A GPVI-platelet-neutrophil-NET axis drives systemic sclerosis

Systemic sclerosis (SSc) is characterized by progressive fibrosis of skin, lung, and other organs and retains among the highest rates of mortality among autoimmune diseases. We identified activation of circulating neutrophils from patients with diffuse SSc, together with concordant transcriptomic evidence of neutrophil activation in blood, skin, and lungs, and in mice with experimental SSc of skin and lung induced by hypochlorous acid or bleomycin. Neutrophil depletion abrogated experimental SSc, while adoptive transfer of SSc neutrophils induced skin and lung fibrosis in healthy mice, identifying neutrophils as both necessary and sufficient for disease. In patients, platelet activation accompanied diffuse SSc, and in mice platelet activation preceded neutrophil activation, suggesting an upstream role.

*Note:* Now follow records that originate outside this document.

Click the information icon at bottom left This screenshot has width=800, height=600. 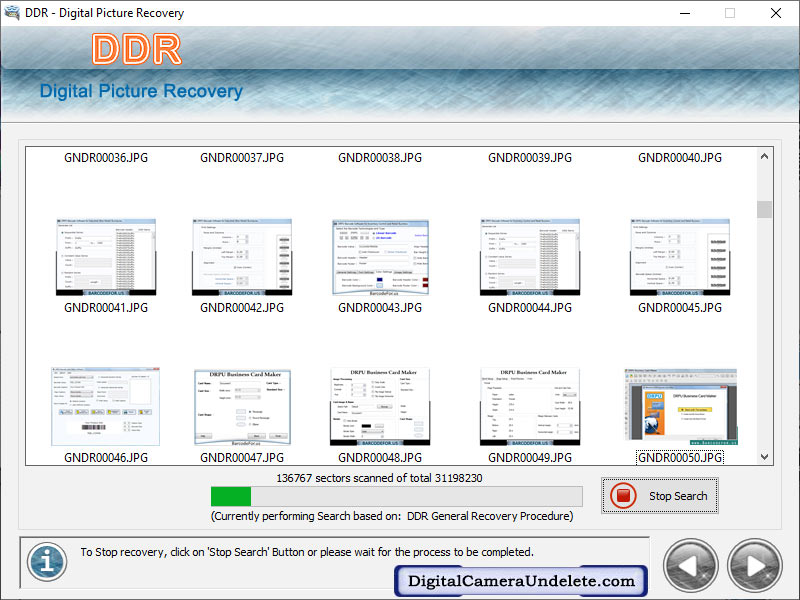tap(45, 562)

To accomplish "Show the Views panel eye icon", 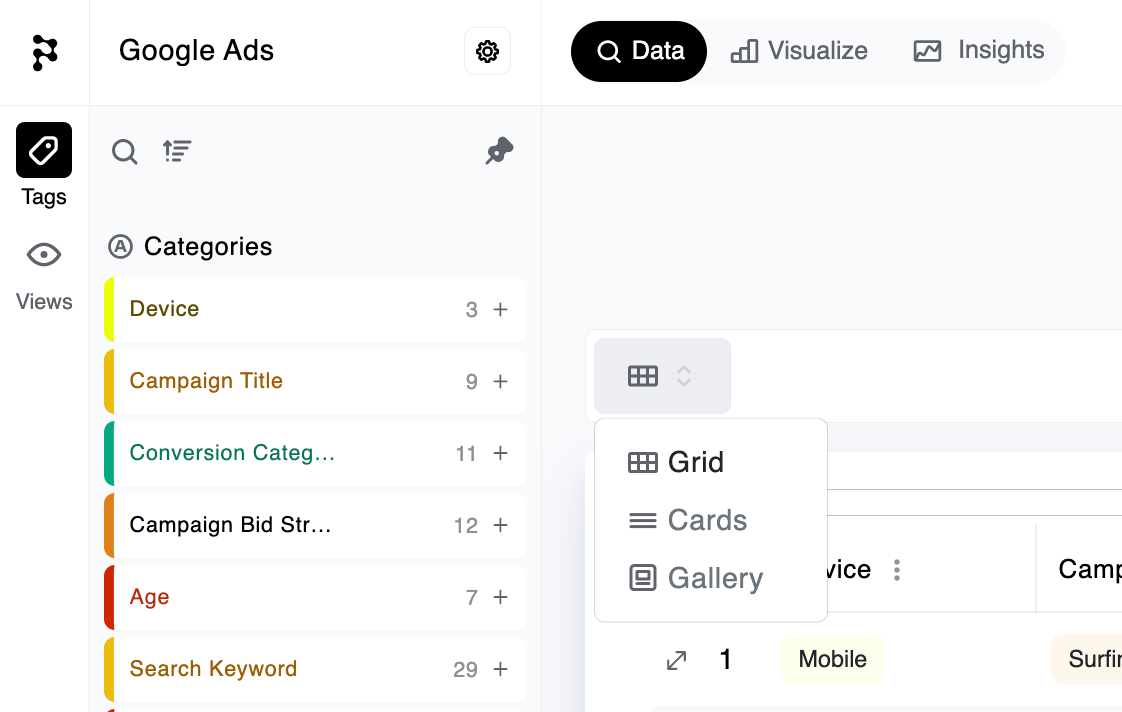I will pos(44,255).
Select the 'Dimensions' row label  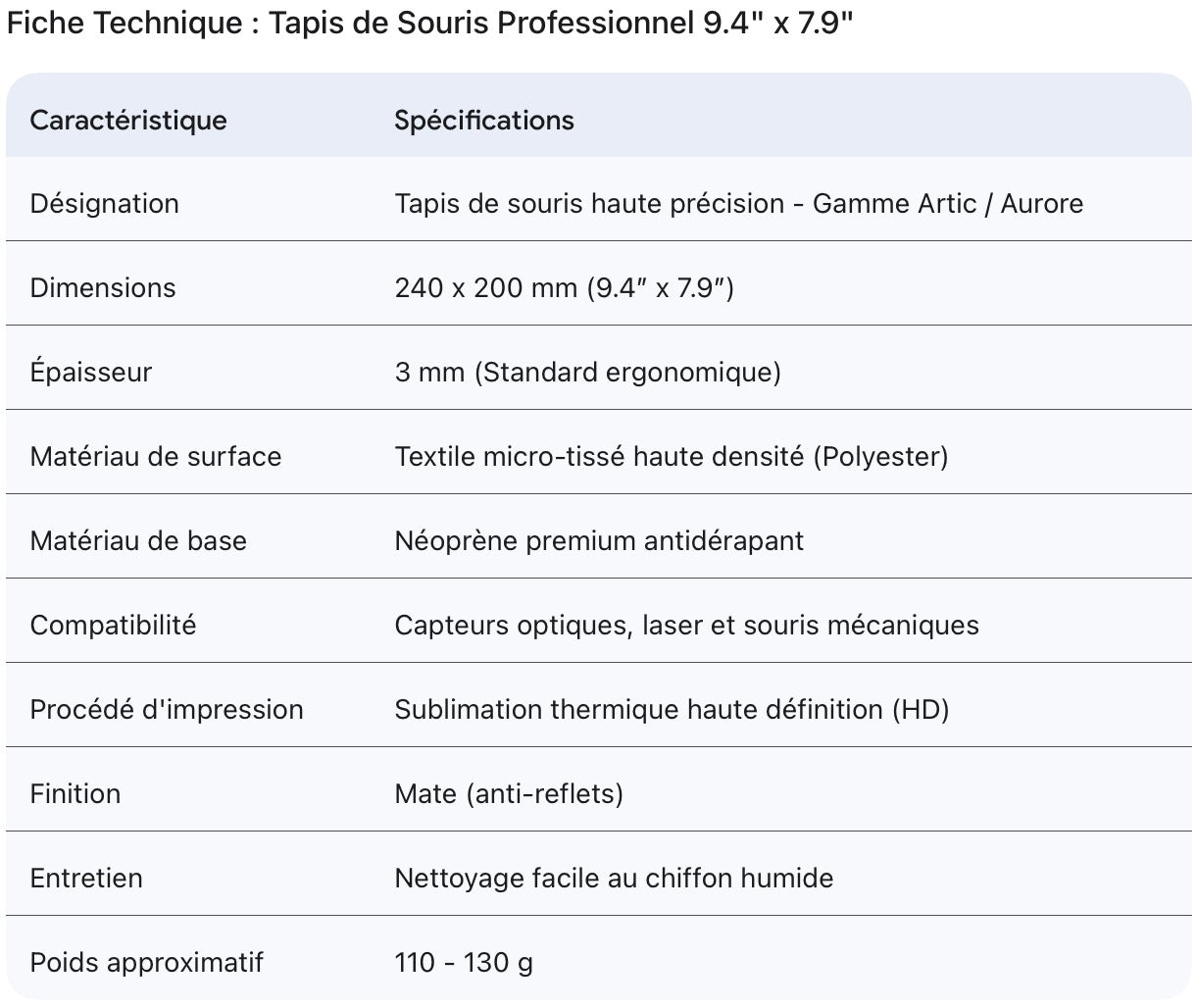point(103,288)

Platelet depletion abrogated both neutrophil activation and tissue fibrosis. SSc platelets conferred upon neutrophils the capacity to induce SSc. This capacity corresponded to enhanced production of neutrophil extracellular traps (NETs); experimental SSc was abrogated in NET-deficient PAD4 ^−/− mice, a resistance bypassed by adoptive transfer of PAD4-suficient SSc neutrophils, confirming NETs as a key effector mechanism of SSc. In turn, platelet activation was mediated via the platelet collagen receptor GPVI, while GPVI deficiency resulted in attenuated platelet and neutrophil activation, fewer circulating NETs, and protection from fibrosis in both murine models of SSc. Together, these findings define a GPVI-platelet-neutrophil-NET axis in SSc and identify a new set of therapeutic targets in this often-refractory condition.